Kemudian, kerangka yang dibuat sosiolog, marty, yang sudah dimodifikasi Azyumardi Azra ( 1996 : 109-110) agaknya juga sangat compatible diterapkan dalam tulisan ini. Pertama, kaum fundamentalis mengambil sikap perlawanan secara radikal terhadap ancaman yang dipandang mengancam eksistensi agama. Kedua, mereka menolak hermeneutika atau sikap kritis terhadap teks dan interpretasinya. Teks kitab suci mesti dipahami secara literal sebagaimana adanya karena nalar dipandang tidak mampu memberikan penafsiran yang tepat. Ketiga, penolakan terhadap perkembangan historis dan sosiologis. Kaum fundamentalisme berpandangan bahwa perkembangan historis dan sosiologis telah membawa manusia semakin jauh dari doktrin literal kitab suci. Dalam hubungan ini, masyarakat dan perkembangannya harus disesuaikan dengan kitab suci, kalau perlu dengan kekerasan dan bukan sebaliknya.

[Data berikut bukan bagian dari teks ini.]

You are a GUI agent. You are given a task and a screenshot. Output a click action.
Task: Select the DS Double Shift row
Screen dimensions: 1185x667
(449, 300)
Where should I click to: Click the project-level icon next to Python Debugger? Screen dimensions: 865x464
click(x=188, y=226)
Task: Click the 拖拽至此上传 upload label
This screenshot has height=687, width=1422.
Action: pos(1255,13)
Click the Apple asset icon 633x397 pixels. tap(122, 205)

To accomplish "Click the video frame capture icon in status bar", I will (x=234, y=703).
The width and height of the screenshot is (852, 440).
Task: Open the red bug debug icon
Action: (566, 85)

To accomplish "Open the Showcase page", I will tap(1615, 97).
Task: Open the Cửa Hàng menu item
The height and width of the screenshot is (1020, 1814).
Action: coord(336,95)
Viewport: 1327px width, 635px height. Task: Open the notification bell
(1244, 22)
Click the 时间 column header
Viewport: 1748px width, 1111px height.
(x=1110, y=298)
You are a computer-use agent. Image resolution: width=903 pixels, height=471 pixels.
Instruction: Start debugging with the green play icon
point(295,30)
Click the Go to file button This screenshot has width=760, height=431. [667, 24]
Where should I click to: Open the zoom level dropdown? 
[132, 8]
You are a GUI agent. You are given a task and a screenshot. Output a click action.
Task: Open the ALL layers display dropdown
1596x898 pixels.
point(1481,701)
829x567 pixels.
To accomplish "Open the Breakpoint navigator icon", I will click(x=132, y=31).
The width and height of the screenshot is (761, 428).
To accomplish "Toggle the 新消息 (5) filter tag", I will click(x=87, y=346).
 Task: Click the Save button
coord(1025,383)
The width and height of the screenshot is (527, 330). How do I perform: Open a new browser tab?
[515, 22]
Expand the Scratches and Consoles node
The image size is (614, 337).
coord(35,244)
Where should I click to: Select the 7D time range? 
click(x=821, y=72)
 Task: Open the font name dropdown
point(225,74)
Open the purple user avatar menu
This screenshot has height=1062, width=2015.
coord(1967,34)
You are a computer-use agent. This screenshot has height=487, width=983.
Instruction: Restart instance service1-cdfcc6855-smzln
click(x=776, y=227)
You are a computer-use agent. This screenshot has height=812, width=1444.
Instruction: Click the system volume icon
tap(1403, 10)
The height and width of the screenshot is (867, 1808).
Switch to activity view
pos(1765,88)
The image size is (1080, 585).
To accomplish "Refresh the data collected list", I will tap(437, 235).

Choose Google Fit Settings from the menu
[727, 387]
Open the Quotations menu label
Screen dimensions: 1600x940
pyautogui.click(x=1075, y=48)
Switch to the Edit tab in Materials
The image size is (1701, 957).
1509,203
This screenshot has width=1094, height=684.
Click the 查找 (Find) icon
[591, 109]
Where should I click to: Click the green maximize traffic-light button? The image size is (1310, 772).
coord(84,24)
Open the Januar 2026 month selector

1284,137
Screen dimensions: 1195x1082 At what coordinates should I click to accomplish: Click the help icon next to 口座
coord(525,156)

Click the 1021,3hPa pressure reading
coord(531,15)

B. AKAR SOSIO-HISTORIS KEMUNCULAN KHAWARIJ
Setelah terbunuhnya Usman bin Affan, masyarakat Islam dari golongan Muhajirin dan Anshor berulang kali mendatangi Ali bin Abi Thalib dan meminta kesediannya menjadi khalifah. Permintaan tersebut selalu ditolak oleh Ali karena persoalan siapa yang menjadi khalifah tegas Ali sebaiknya diselesaikan lewat musyawarah sehingga memperoleh legitimasi dari sahabat-sahabat termuka di Madinah ketika itu. Tetapi, karena masyarakat Madinah seringkali mendesak Ali dan menyebutkan bahwa masyarakat Islam perlu segera memiliki seorang pemimpi sehingga tidak terjadi kekacauan yang lebih besar, akhirnya Ali luluh juga dan bersedia menduduki jabatan khalifah. Ketika diangkat sebagai khalifah, kekuatiran Ali menjadi kenyataan karena sebagian masyarakat Islam tidak menyampaikan janji setia (baiat) kepada dirinya. Ia hanya dibaiat oleh mayoritas masyarakat Madinah yang terdiri dari golongan Muhajirin dan Anshor. Beberapa sahabat senior seperti Abdullah bin Umar, Saad bin Abi Waqqas, Hasan bin Tsabit dan Abdullah bin Salam yang ketika itu berada di Madinah belum mau ikut membaiat Ali. Mereka baru mau membaiat Ali jika semua umat Islam sudah menyatakan baiat (J. Suyuthi Pulungan, 1997 : 152). Karena itu, Ali diangkat sebagai khalifah tidak berdasarkan konsensus karena masyarakat Islam sebagai sistem sosial yang tersusun dari unsur yang memiliki peran yang saling berhubungan tidak saling melengkapi dan mengisi dalam menentukan eksistensi kehidupan bernegara untuk mencapai tujuan yang sama. Implikasinya, instabilitas sosial dan politik dalam tubuh masyarakat Islam sulit dielakkan pada masa pemerintahan Ali bin Abi Thalib. Salah seorang tokoh yang menolak membaiat Ali dan mengambil sikap konfrontatif adalah Muawiyah bin Abi Sufyan, gubernur Syam. Sikap Muawiyah berujung pada terklasifikasinya masyarakat Islam kepada dua kelompok besar yakni pendukung Ali dan Muawiyah. Situasi sosial demikian menggambarkan bahwa instabilitas sosial dan politik dalam masyarakat Islam sudah semakin mengkuatirkan dan nasib Ali sebagaimana disebutkan oleh Ahmad Syalabi (1997 : 306) tak obahnya bagaikan orang yang menambal kain usang, jangan menjadi baik malah bertambah sobek, mengingat selama masa pemerintahannya stabilitas sosial dan politik hampir tidak pernah dialami barang satu haripun.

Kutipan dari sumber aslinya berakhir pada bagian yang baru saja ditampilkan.